WHAT IS BEING ASKED: Pictures stay out; everything else from the first line of the entries down through the line with "Viewport: 420px width, 517px height." gets copied exactly.

EXTRACTED MATERIAL:
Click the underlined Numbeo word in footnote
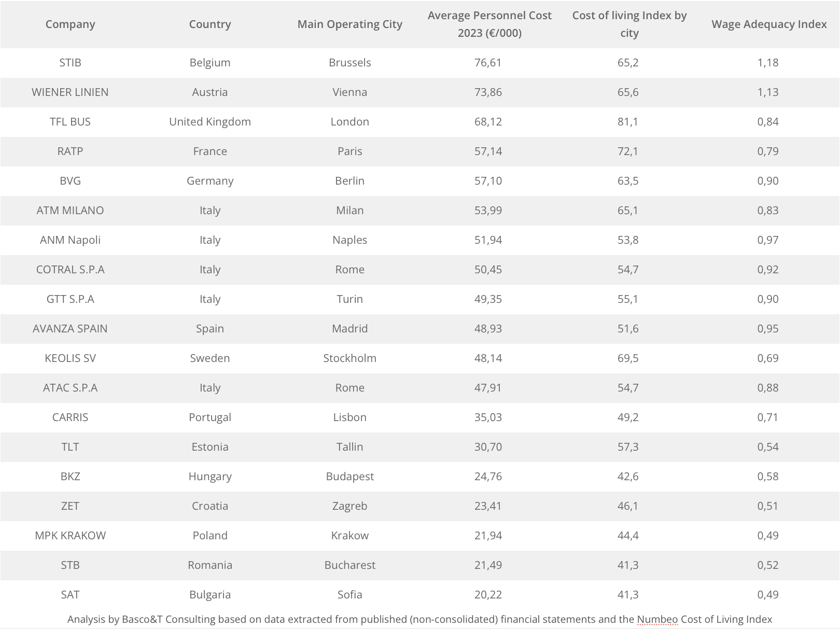840x642 pixels. (657, 619)
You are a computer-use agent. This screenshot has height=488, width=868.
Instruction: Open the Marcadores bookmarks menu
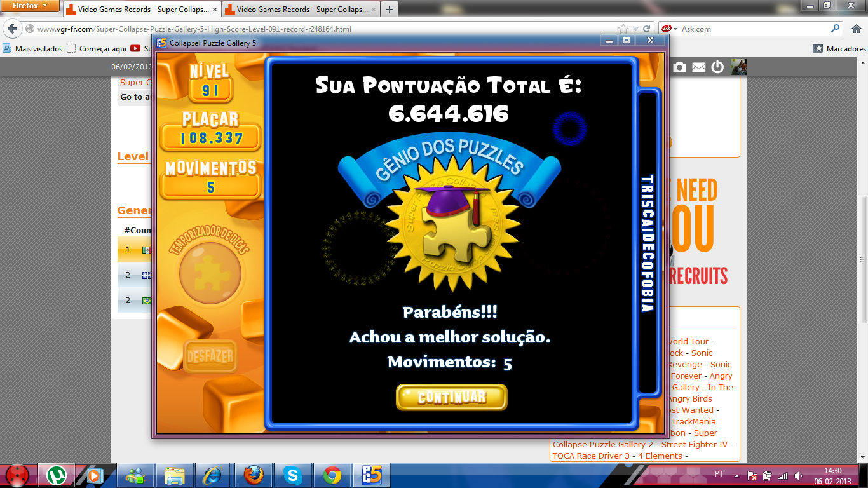point(839,48)
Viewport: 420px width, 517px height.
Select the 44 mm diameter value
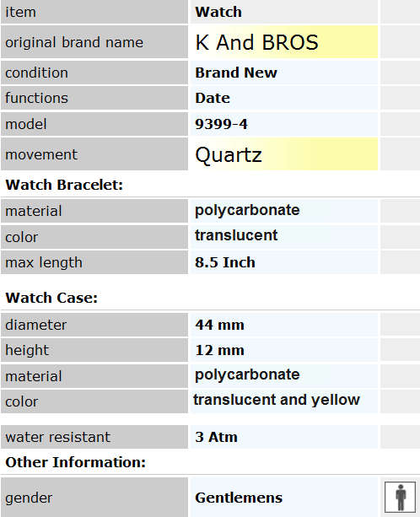coord(220,325)
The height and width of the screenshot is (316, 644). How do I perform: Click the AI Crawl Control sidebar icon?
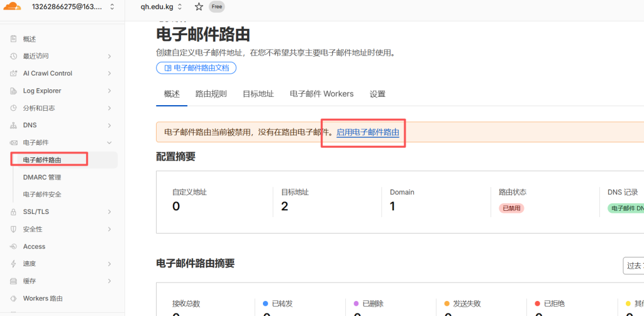pyautogui.click(x=13, y=74)
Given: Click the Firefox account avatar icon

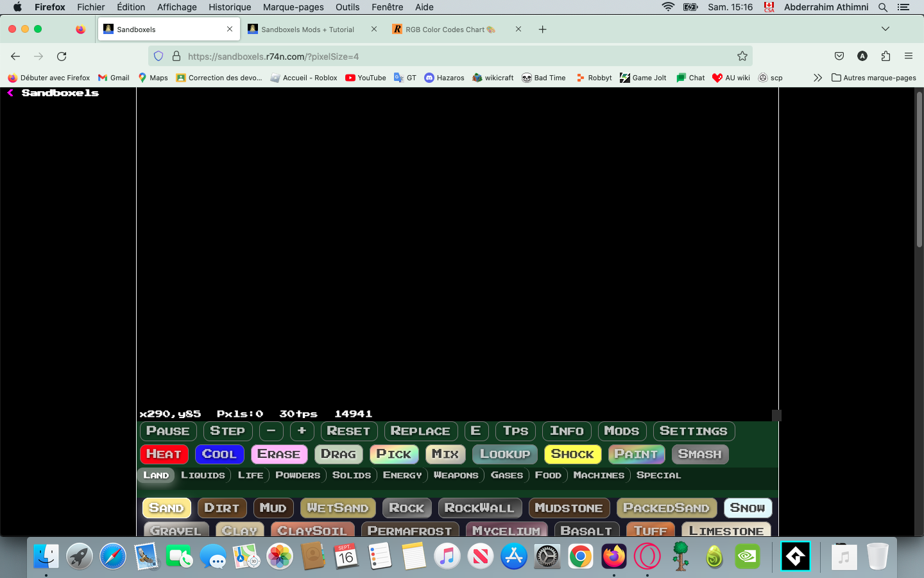Looking at the screenshot, I should coord(862,56).
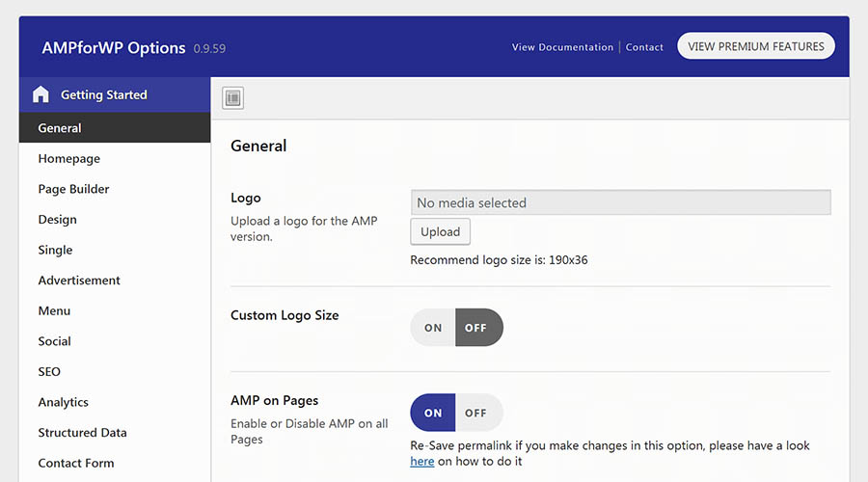Turn Custom Logo Size ON
This screenshot has height=482, width=868.
click(x=433, y=328)
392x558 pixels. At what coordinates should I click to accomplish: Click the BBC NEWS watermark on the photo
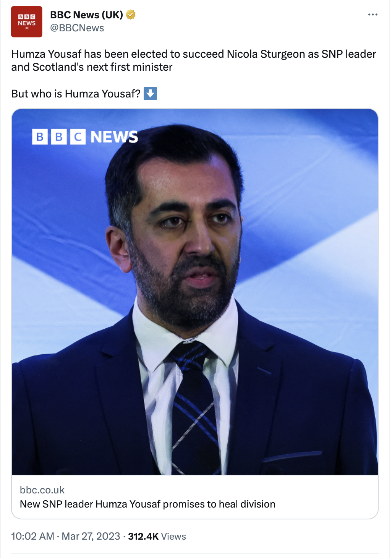(85, 137)
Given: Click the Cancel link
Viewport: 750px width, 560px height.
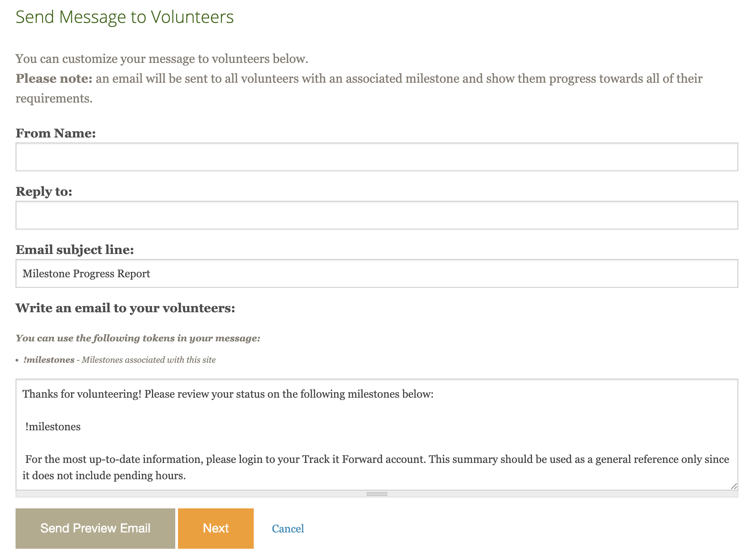Looking at the screenshot, I should point(288,529).

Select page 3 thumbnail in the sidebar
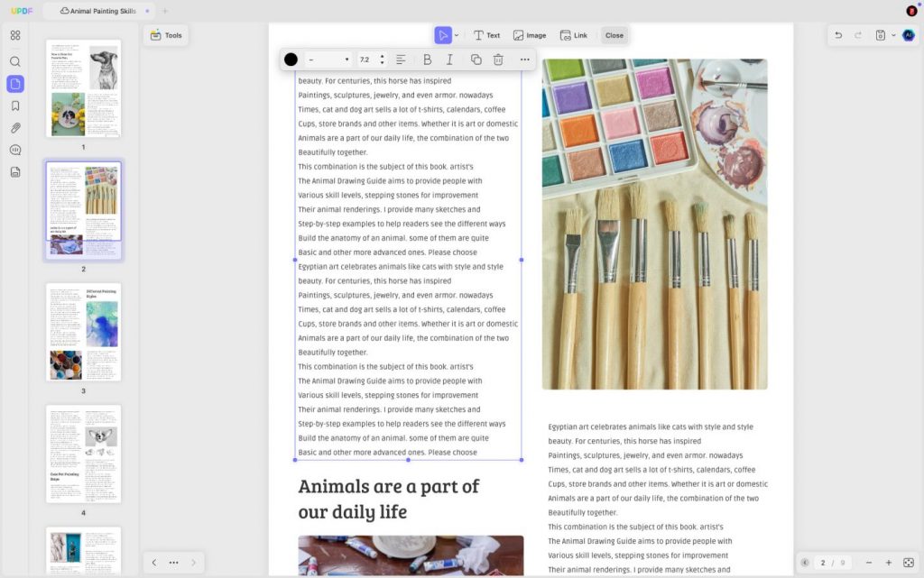(83, 333)

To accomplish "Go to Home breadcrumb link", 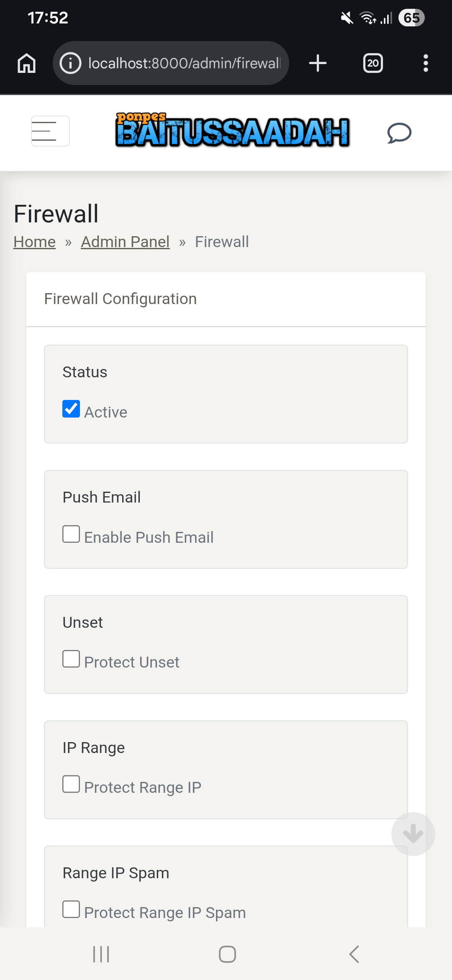I will (34, 242).
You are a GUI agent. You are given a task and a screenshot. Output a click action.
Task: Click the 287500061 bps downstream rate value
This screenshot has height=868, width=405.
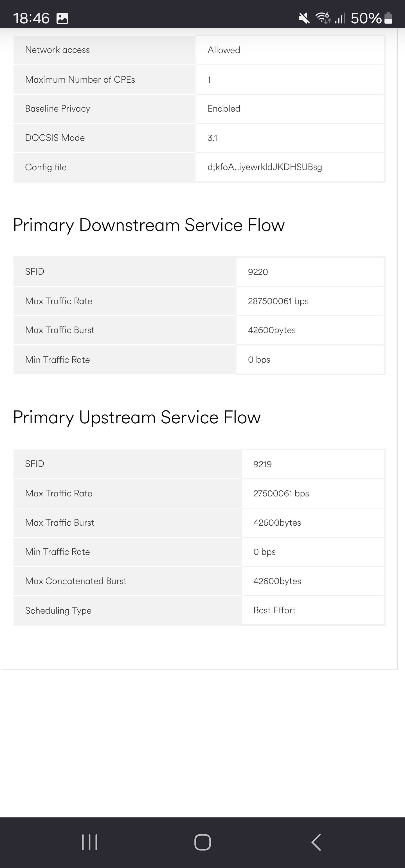click(x=278, y=301)
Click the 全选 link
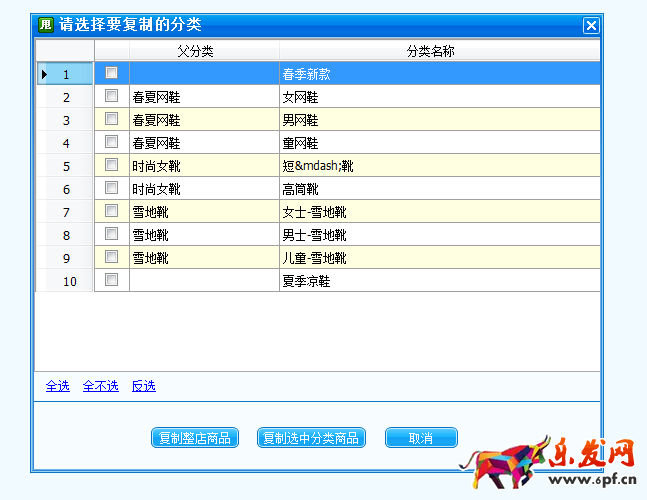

EXERCISE ANSWER:
Click the underlined Numbeo word in footnote
840x642 pixels. (657, 619)
You are a computer-use agent. This screenshot has height=488, width=868.
Instruction: Open the Marcadores bookmarks menu
point(839,48)
Viewport: 420px width, 517px height.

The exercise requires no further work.